_What the task requires_:
Repeat all the data that appears below, keeping it exact.
- - -
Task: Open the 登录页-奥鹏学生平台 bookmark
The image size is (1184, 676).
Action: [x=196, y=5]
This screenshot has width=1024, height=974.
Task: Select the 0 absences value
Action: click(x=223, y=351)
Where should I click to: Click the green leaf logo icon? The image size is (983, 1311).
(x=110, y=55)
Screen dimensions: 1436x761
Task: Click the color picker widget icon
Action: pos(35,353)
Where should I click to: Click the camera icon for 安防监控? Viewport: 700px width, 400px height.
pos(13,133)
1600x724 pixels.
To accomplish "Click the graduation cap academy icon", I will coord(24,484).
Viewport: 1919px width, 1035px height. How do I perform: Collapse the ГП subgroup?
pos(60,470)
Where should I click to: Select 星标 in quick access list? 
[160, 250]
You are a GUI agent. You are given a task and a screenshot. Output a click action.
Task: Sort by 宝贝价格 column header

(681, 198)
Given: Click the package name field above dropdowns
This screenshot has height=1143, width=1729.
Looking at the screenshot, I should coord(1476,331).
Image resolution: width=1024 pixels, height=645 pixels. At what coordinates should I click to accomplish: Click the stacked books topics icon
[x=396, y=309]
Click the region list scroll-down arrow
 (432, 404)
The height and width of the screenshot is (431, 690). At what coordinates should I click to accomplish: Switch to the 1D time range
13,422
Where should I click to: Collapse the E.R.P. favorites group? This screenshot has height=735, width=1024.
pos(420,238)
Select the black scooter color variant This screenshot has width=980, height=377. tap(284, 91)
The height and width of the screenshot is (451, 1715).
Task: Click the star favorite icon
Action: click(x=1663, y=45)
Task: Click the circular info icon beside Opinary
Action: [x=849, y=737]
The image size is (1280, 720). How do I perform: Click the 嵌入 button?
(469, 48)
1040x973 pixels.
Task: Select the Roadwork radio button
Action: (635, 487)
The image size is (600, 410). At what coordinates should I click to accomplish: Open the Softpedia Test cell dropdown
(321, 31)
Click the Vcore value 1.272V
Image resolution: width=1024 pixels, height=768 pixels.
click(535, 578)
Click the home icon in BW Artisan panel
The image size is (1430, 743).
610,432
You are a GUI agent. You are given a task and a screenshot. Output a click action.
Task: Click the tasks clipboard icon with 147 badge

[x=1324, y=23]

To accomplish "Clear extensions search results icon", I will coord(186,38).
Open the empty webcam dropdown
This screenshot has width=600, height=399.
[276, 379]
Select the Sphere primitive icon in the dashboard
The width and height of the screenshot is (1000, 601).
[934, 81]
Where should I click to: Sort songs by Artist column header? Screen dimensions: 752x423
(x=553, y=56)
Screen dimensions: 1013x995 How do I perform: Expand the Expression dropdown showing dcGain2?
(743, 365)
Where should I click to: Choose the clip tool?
- - -
_Answer below_:
Task: Open the 登录页-奥鹏学生平台 bookmark
The image size is (1184, 676).
Action: [x=196, y=5]
This screenshot has width=1024, height=974.
Task: Select the 0 absences value
Action: click(x=223, y=351)
Where should I click to: Click the green leaf logo icon? The image size is (983, 1311).
(x=110, y=55)
Screen dimensions: 1436x761
Task: Click the color picker widget icon
Action: pos(35,353)
Where should I click to: Click the camera icon for 安防监控? Viewport: 700px width, 400px height.
pos(13,133)
1600x724 pixels.
To accomplish "Click the graduation cap academy icon", I will coord(24,484).
Viewport: 1919px width, 1035px height. How do I perform: Collapse the ГП subgroup?
pos(60,470)
Where should I click to: Select 星标 in quick access list? 
[160, 250]
You are a GUI agent. You are given a task and a screenshot. Output a click action.
Task: Sort by 宝贝价格 column header

(681, 198)
Given: Click the package name field above dropdowns
This screenshot has height=1143, width=1729.
Looking at the screenshot, I should coord(1476,331).
Image resolution: width=1024 pixels, height=645 pixels. At what coordinates should I click to accomplish: Click the stacked books topics icon
[x=396, y=309]
Click the region list scroll-down arrow
 (432, 404)
The height and width of the screenshot is (431, 690). At what coordinates should I click to accomplish: Switch to the 1D time range
13,422
Where should I click to: Collapse the E.R.P. favorites group? This screenshot has height=735, width=1024.
pos(420,238)
Select the black scooter color variant This screenshot has width=980, height=377. tap(284, 91)
The height and width of the screenshot is (451, 1715).
Task: Click the star favorite icon
Action: click(x=1663, y=45)
Task: Click the circular info icon beside Opinary
Action: [x=849, y=737]
The image size is (1280, 720). How do I perform: Click the 嵌入 button?
(469, 48)
1040x973 pixels.
Task: Select the Roadwork radio button
Action: (635, 487)
The image size is (600, 410). At what coordinates should I click to accomplish: Open the Softpedia Test cell dropdown
(321, 31)
Click the Vcore value 1.272V
Image resolution: width=1024 pixels, height=768 pixels.
click(535, 578)
Click the home icon in BW Artisan panel
The image size is (1430, 743).
610,432
You are a GUI agent. You are given a task and a screenshot. Output a click action.
Task: Click the tasks clipboard icon with 147 badge

[x=1324, y=23]

To accomplish "Clear extensions search results icon", I will coord(186,38).
Open the empty webcam dropdown
This screenshot has width=600, height=399.
[276, 379]
Select the Sphere primitive icon in the dashboard
The width and height of the screenshot is (1000, 601).
[934, 81]
Where should I click to: Sort songs by Artist column header? Screen dimensions: 752x423
(x=553, y=56)
Screen dimensions: 1013x995 How do I perform: Expand the Expression dropdown showing dcGain2?
(743, 365)
Where should I click to: Choose the clip tool?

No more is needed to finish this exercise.